Looking back, I wouldn't want to be in Tailscale's shoes because hacking through NAT in a reliable and scalable way is super complex and error-prone. NAT is a hack on top of IP, and these workarounds are hacks on top of NAT. It's hacks all the way down.
You might need Tailscale
Not everything is bad, though. If you really commit to Tailscale, it replaces access logic scattered across domains, programming or markup languages, and config files with a single JSON interface. You just need to avoid DERP as much as possible and adapt your workloads to join the Tailnet directly.
Tailscale also gets interesting when stuff lives across heterogeneous networks.
For example, hosting macOS machines as ephemeral CI runners in any cloud is super pricey.
With Tailscale, we used the Github-hosted runners, added the tailscale/github-action, wired up a few ACL rules, and a machine running in Azure had access to our infra in AWS; and we paid by the minutes the machine ran, not by the day.
It's also useful for AI agents running wherever, with Tailscale acting as the guardian to ensure they only access the infrastructure they need.
Another solid point for Tailscale is how predictable the pricing is. It's $18/month per person (a bit on the high end compared with the alternatives, but alas). Multiply it by the number of employees at your company, and you've got your monthly bill. Contrast that with AWS VPN (the usual AWS open-source stealaroo, in this case OpenVPN), where you need to do the math on how many minutes each server is online, how many minutes your clients stay connected, bandwidth costs, etc. etc. Don't even get me started on the VPNs that require you to buy some appliance first.
Finally, as companies become increasingly closed, Tailscale goes on the opposite path. The Linux and Android clients are open-source, and they support Headscale, a project building an open-source control plane for Tailscale clients. The short-term future looks bright if you choose them as your vendor and understand what they require from you.
Was it worth it?
In retrospect, aside from the macOS example, Tailscale was underwhelming because it aims to solve problems we didn't have.

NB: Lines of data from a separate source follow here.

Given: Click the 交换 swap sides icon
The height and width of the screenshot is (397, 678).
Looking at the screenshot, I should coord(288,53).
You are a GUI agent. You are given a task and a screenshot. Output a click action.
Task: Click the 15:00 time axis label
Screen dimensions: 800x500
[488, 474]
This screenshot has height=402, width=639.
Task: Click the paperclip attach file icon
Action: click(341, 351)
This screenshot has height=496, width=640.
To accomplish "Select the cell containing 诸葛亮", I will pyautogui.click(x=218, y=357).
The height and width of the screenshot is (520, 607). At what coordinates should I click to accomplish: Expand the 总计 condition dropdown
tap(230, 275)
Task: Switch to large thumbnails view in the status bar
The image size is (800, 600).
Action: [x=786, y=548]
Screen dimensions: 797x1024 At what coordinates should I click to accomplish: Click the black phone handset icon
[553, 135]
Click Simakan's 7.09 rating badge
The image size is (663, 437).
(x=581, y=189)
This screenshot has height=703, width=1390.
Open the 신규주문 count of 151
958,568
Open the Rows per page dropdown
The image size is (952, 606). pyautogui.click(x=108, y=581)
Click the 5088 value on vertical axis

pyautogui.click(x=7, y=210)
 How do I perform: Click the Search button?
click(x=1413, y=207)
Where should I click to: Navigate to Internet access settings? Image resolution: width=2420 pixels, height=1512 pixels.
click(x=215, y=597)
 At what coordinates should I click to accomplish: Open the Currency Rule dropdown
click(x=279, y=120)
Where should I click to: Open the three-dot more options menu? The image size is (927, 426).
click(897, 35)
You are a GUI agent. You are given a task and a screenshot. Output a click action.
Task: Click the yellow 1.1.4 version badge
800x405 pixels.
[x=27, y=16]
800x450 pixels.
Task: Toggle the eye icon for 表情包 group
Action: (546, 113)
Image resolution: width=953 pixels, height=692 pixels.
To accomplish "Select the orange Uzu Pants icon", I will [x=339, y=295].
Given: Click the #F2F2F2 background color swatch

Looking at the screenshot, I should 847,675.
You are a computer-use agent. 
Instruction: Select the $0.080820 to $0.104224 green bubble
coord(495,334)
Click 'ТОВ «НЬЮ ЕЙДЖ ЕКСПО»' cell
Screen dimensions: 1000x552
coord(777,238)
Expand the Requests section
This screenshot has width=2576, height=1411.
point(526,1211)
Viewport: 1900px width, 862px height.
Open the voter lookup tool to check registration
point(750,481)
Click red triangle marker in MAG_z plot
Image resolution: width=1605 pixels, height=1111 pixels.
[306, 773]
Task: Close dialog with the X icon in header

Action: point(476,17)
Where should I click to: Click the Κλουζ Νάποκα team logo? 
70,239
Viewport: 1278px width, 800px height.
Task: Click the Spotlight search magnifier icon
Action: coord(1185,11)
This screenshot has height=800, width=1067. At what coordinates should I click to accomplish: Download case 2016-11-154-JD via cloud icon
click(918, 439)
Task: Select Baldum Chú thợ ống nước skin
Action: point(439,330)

The company was already using Teleport for fine-grained access to all computing, e.g. kubernetes pods, and CI runners (Teleport only requires licenses for tech, unlike a VPN, which needs licenses for everyone). In the SaaS golden age, most systems were already exposed directly through the vendor's own domain, not through our internal infra. The days of self-hosted Jira are long gone. For the internal web services, we also decided to not switch our custom domains to the Tailscale ones, not only because of vendor lock-in, but also because we didn't wanna break compatibility with existing systems, and the current "our own DNS records" + internal load balancer + custom auth/authz gateway combo wasn't hurting us enough to justify migrating off it. Even after a couple of years, the Tailscale setup consists of a simple subnet router with binary access, just like a 2003 VPN. All the added complexity for almost no benefit.
Whether you need Tailscale depends on your company's appetite to bet on whatever it offers, not on FOMO or to use shiny tools.